Problem
Pull out of the data below the stretch of lines bounded by the one containing "The image size is (1095, 773)." and the one containing "Task: Select Hide for Client Side Profile", both bounds included, unchanged.

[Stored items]
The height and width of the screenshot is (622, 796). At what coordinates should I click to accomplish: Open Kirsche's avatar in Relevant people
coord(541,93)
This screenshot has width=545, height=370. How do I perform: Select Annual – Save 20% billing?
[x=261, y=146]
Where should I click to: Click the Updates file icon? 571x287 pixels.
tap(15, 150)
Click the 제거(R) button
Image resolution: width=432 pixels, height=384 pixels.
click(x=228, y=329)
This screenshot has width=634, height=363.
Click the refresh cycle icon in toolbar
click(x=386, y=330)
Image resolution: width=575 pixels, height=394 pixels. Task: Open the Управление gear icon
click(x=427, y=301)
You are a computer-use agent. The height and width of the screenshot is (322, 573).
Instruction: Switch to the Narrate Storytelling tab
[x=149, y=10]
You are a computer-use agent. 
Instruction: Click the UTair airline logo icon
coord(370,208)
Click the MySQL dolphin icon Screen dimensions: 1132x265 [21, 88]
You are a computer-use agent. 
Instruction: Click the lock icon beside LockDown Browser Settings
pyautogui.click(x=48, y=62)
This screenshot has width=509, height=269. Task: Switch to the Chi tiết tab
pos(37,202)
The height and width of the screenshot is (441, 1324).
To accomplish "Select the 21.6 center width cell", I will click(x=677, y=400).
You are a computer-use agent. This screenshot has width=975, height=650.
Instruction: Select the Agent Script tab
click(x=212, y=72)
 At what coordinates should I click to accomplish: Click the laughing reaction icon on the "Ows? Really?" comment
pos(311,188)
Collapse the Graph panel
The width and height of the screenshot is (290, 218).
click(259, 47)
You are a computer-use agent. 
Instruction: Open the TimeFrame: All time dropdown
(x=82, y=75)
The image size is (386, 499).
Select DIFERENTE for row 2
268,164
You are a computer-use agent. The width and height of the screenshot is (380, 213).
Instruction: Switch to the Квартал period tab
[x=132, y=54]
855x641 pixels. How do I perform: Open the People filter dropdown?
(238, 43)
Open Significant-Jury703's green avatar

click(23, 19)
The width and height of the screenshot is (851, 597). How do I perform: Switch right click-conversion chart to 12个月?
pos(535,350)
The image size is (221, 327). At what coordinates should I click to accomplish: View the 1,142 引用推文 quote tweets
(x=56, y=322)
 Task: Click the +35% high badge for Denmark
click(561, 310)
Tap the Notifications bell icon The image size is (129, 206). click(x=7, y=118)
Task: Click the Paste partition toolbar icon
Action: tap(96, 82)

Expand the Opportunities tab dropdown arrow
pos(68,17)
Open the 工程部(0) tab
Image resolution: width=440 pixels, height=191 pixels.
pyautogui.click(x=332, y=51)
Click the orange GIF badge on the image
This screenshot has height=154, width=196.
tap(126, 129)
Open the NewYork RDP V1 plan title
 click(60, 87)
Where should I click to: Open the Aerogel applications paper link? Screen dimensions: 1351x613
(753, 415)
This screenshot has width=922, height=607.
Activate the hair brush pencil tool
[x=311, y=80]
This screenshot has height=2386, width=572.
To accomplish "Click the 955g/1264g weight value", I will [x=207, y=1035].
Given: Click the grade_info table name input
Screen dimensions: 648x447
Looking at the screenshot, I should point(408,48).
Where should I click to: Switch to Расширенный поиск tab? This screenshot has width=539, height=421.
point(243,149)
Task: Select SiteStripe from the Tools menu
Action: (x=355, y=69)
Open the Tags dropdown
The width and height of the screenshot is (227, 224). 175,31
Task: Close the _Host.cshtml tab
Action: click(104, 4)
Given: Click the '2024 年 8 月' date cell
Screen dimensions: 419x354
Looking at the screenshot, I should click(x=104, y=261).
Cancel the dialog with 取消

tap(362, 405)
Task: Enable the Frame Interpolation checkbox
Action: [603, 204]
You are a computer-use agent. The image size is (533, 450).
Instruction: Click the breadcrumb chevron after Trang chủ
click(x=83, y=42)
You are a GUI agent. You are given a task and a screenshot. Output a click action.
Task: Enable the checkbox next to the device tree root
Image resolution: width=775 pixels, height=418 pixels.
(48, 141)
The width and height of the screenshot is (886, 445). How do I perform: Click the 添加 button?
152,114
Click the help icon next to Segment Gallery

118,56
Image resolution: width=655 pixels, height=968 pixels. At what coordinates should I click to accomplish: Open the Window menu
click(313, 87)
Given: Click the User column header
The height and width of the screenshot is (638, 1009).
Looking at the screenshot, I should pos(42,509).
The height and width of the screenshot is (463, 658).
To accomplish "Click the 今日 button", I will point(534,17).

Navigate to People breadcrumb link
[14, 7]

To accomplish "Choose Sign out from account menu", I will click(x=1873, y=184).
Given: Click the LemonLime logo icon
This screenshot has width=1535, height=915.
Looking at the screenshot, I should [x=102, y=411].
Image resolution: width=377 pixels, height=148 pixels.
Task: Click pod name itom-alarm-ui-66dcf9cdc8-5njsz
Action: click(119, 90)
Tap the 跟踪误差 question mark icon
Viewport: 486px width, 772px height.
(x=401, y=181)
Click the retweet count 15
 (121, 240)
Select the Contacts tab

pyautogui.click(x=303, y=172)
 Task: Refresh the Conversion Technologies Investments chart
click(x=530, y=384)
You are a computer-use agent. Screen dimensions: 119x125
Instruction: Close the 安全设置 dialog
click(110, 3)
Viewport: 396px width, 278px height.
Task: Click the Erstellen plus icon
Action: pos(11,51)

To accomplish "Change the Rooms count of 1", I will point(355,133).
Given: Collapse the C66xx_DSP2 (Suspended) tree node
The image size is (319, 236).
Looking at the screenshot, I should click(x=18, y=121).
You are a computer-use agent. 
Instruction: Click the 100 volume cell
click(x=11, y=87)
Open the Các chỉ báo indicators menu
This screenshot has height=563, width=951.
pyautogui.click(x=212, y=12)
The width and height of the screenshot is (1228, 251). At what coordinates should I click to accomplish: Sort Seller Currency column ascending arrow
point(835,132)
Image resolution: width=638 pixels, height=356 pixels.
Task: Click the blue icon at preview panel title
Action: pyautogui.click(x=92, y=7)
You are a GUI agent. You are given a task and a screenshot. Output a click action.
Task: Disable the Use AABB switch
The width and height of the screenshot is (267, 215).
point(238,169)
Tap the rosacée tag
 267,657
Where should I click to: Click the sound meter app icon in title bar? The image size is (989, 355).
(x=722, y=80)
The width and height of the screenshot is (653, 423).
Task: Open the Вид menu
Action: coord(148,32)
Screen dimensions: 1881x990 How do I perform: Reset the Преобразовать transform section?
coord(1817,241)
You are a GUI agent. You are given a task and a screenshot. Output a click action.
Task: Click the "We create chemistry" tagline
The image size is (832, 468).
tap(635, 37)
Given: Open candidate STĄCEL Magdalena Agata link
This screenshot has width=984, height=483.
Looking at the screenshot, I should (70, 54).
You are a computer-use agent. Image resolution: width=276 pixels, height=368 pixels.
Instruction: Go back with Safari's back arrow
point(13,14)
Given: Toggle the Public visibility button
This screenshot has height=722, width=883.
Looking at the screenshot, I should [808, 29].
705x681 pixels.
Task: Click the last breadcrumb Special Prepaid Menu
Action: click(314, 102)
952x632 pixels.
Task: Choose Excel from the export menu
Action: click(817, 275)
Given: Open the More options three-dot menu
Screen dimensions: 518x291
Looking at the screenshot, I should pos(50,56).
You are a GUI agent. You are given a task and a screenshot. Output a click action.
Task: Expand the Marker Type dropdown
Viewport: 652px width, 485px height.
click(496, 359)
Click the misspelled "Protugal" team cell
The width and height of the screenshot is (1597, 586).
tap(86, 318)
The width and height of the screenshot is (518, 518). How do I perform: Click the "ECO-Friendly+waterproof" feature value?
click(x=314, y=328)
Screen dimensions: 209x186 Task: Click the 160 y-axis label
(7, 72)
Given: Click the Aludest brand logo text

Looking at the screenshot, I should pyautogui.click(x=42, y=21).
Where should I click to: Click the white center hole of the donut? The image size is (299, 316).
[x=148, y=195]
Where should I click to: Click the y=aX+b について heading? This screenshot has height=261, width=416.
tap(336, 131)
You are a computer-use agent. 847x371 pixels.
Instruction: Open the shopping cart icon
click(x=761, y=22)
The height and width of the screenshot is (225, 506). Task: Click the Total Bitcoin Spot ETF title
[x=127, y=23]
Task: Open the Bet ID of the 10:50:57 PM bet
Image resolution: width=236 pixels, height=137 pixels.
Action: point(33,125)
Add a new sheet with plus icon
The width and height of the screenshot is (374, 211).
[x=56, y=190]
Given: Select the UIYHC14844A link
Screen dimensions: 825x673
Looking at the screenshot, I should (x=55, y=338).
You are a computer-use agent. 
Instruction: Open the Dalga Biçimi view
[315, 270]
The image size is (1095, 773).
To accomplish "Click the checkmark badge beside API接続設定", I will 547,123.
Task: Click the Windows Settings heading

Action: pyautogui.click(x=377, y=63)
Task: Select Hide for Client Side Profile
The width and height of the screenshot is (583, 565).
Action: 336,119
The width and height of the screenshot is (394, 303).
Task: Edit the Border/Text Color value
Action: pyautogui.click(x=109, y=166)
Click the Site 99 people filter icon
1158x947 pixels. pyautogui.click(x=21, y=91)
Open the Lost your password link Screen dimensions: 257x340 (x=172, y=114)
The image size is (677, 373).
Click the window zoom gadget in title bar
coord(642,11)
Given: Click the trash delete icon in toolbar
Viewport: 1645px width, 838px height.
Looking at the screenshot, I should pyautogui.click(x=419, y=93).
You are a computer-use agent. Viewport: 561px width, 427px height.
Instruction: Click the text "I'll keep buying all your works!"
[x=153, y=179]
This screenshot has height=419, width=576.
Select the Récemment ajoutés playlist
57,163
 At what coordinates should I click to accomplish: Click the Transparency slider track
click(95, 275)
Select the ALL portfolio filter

Exercise answer
The image size is (1095, 773).
To accomplish "Click the checkmark badge beside API接続設定", I will 547,123.
Task: Click the Windows Settings heading

Action: pyautogui.click(x=377, y=63)
Task: Select Hide for Client Side Profile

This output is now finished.